IN DIENST BIJ DE KLU
Nadat er een bescheiden begin gemaakt was met de heropbouw van de
Nederlandse Luchtstrijdkrachten na de tweede Wereldoorlog, werd Woensdrecht
aangewezen als vliegbasis voor de eerste vliegopleiding. In augustus 1946
werd daarvoor als uitvoerend luchtmachtonderdeel de EVO (Elementaire
Vliegopleiding) opgericht. Deze werd uitgerust met Tiger Moths, waarvan er
56 uit RAF-surplusvoorraden waren overgenomen. Al spoedig keek men uit naar
een modernere trainer. Fokker was juist met het ontwerp van de S-11 op de
markt gekomen. De aandacht richtte zich op de S-11 en eind 1949 bestelde de
Luchtmacht 25 exemplaren. In de periode 1952-1953 werden er nog 14 besteld.

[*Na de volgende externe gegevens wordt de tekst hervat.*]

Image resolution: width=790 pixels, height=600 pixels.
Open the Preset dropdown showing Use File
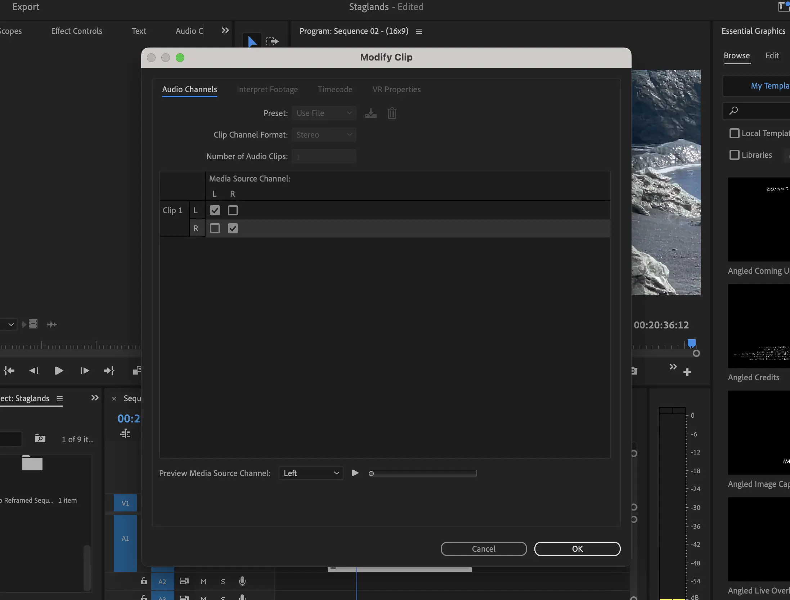tap(323, 113)
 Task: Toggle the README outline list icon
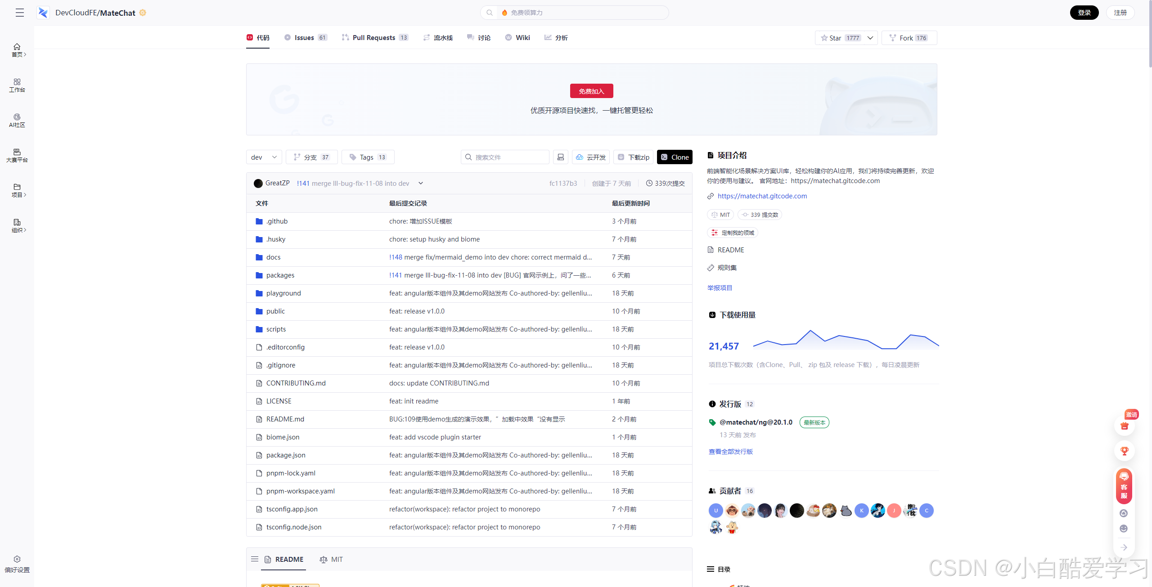[255, 559]

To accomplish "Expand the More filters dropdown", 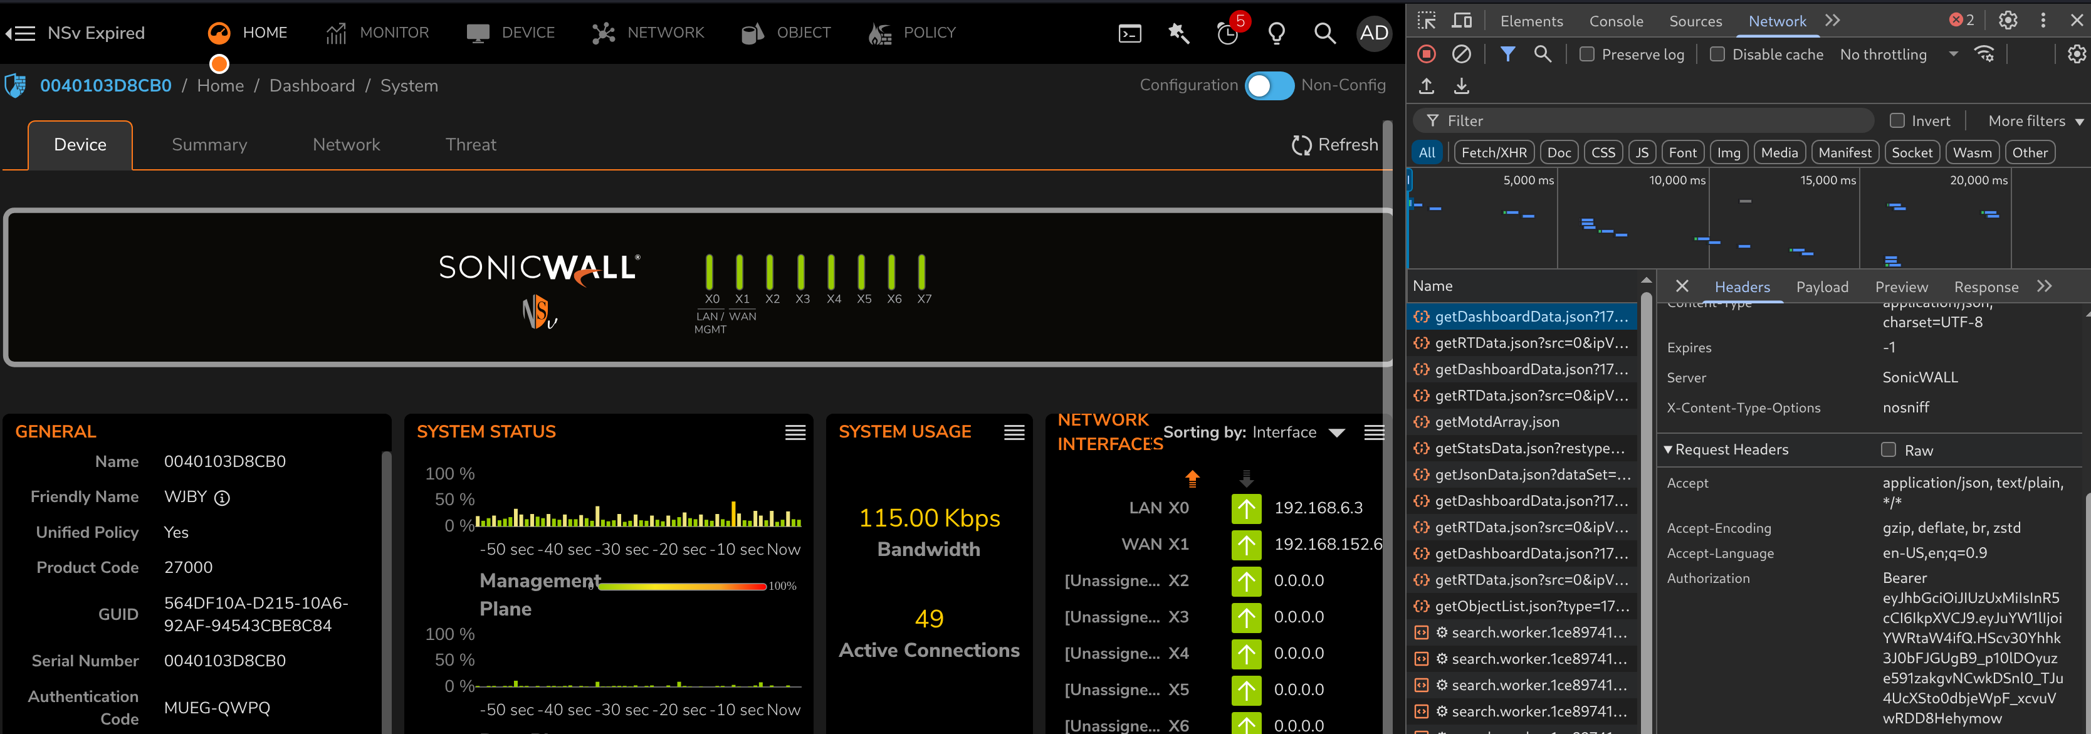I will pyautogui.click(x=2035, y=121).
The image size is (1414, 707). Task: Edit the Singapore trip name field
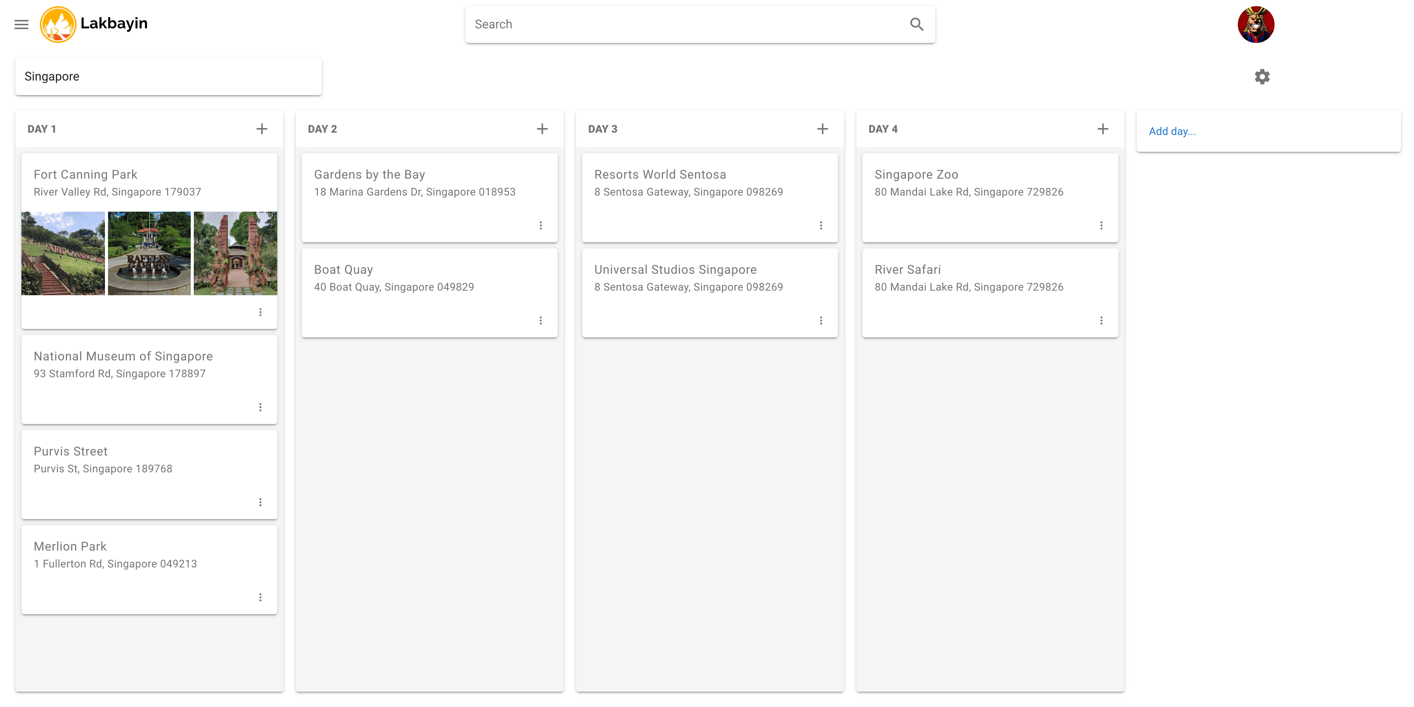[168, 76]
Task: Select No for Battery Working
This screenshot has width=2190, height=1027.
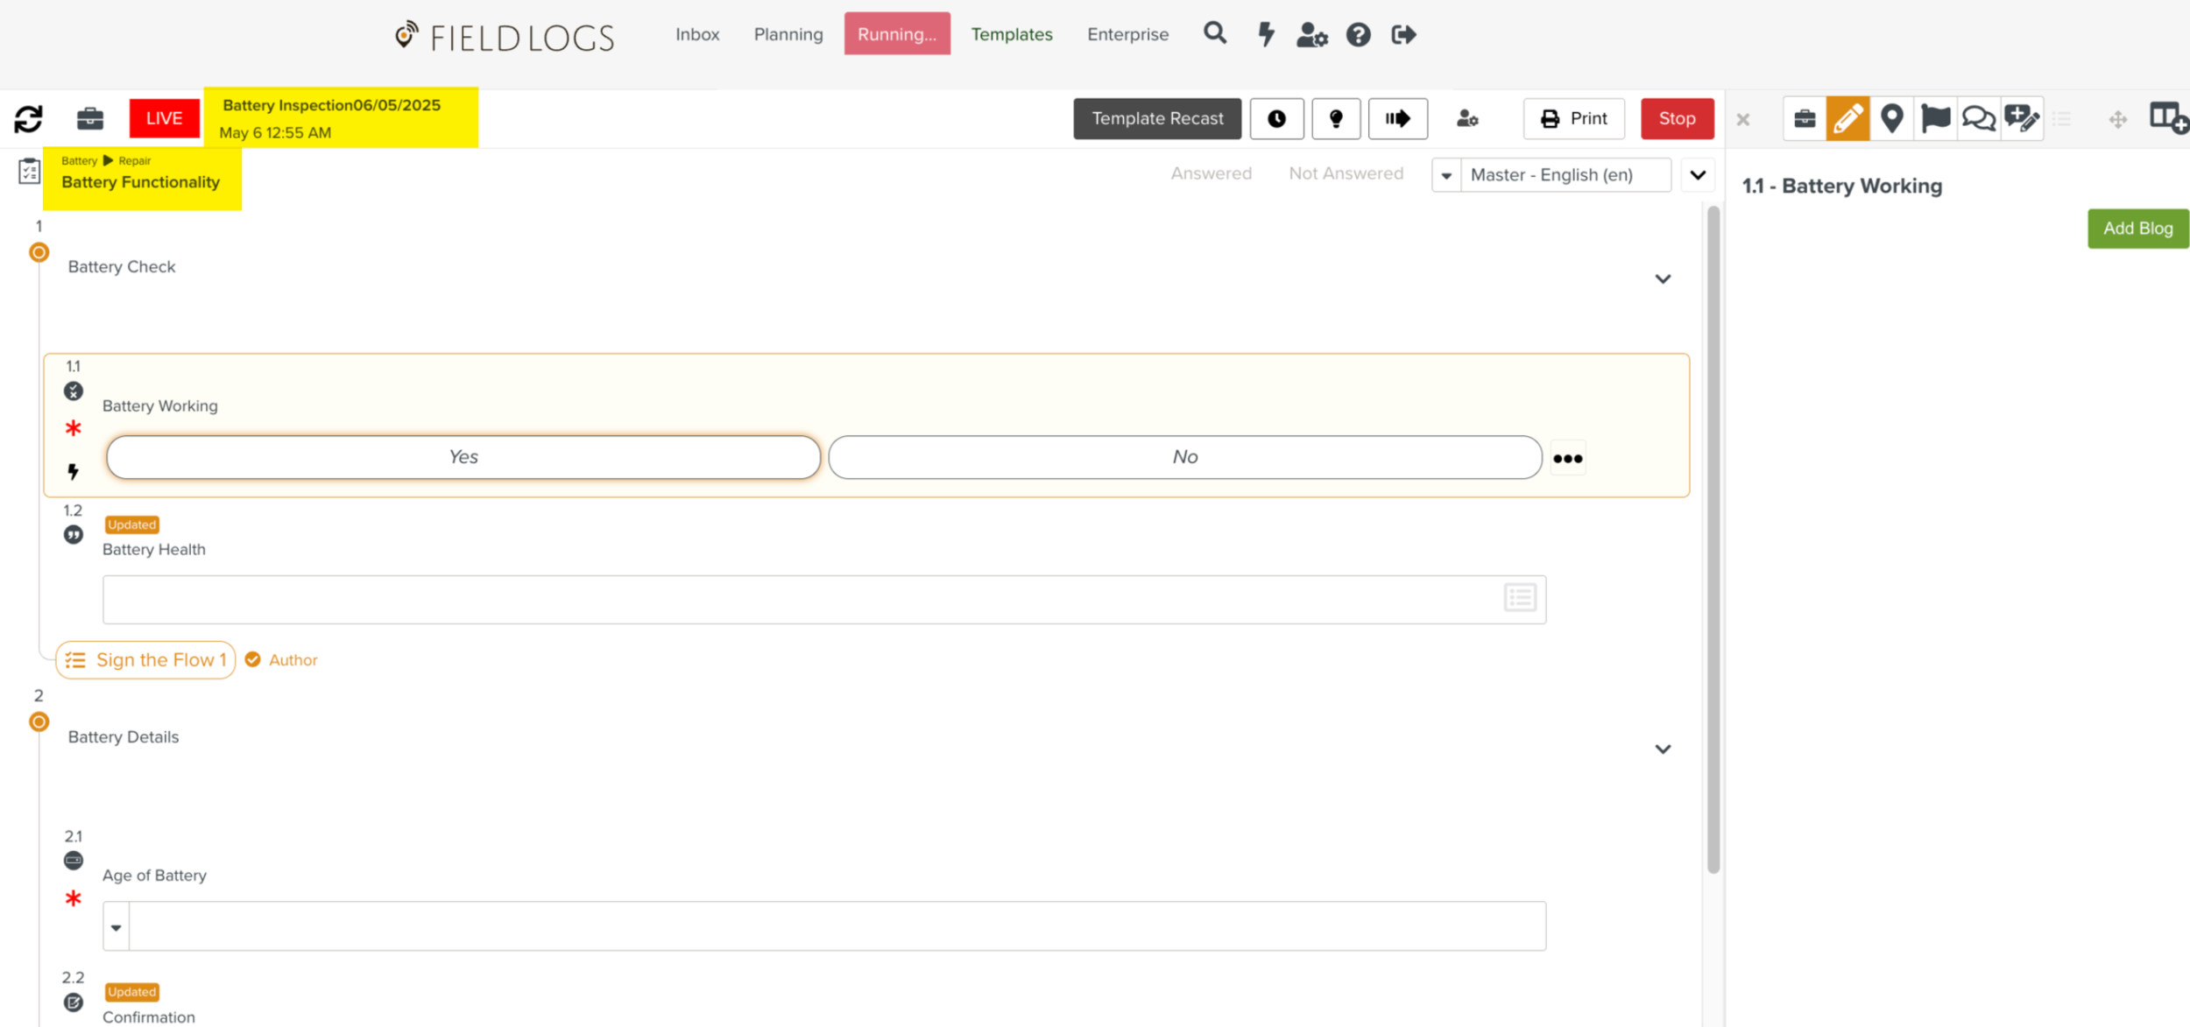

Na een aantal testvluchten werden de toestellen van Schiphol naar
Woensdrecht overgevlogen. De toestellen werden met een geel gespoten romp
geleverd. Aanvankelijk waren de aluminium vleugels blank gelaten, maar
uiteindelijk werden ook deze geel gespoten.
Na de indienstneming
van de S-11 bij de KLu (Koninklijke Luchtmacht) staken een aantal problemen de kop op. Naast een gebrek aan
reserveonderdelen had men te kampen met klemmende schuifkappen, moeilijkheden met radio's
en accu's, het ontbreken van verwarming (later zelf door de KLu aangebracht) en een zwak
landingsgestel dat weinig zijdelingse belasting kon verdragen en gevoelig was voor
corrosie. De
zelfregulerende Aeromatic propellers begonnen in de jaren '60 van de twintigste eeuw
verouderings- verschijnselen te vertonen waardoor er zelfs twee maal een
propeller in de
vlucht afbrak. Door de diverse modificaties liep het gewicht van de S-11 sterk op.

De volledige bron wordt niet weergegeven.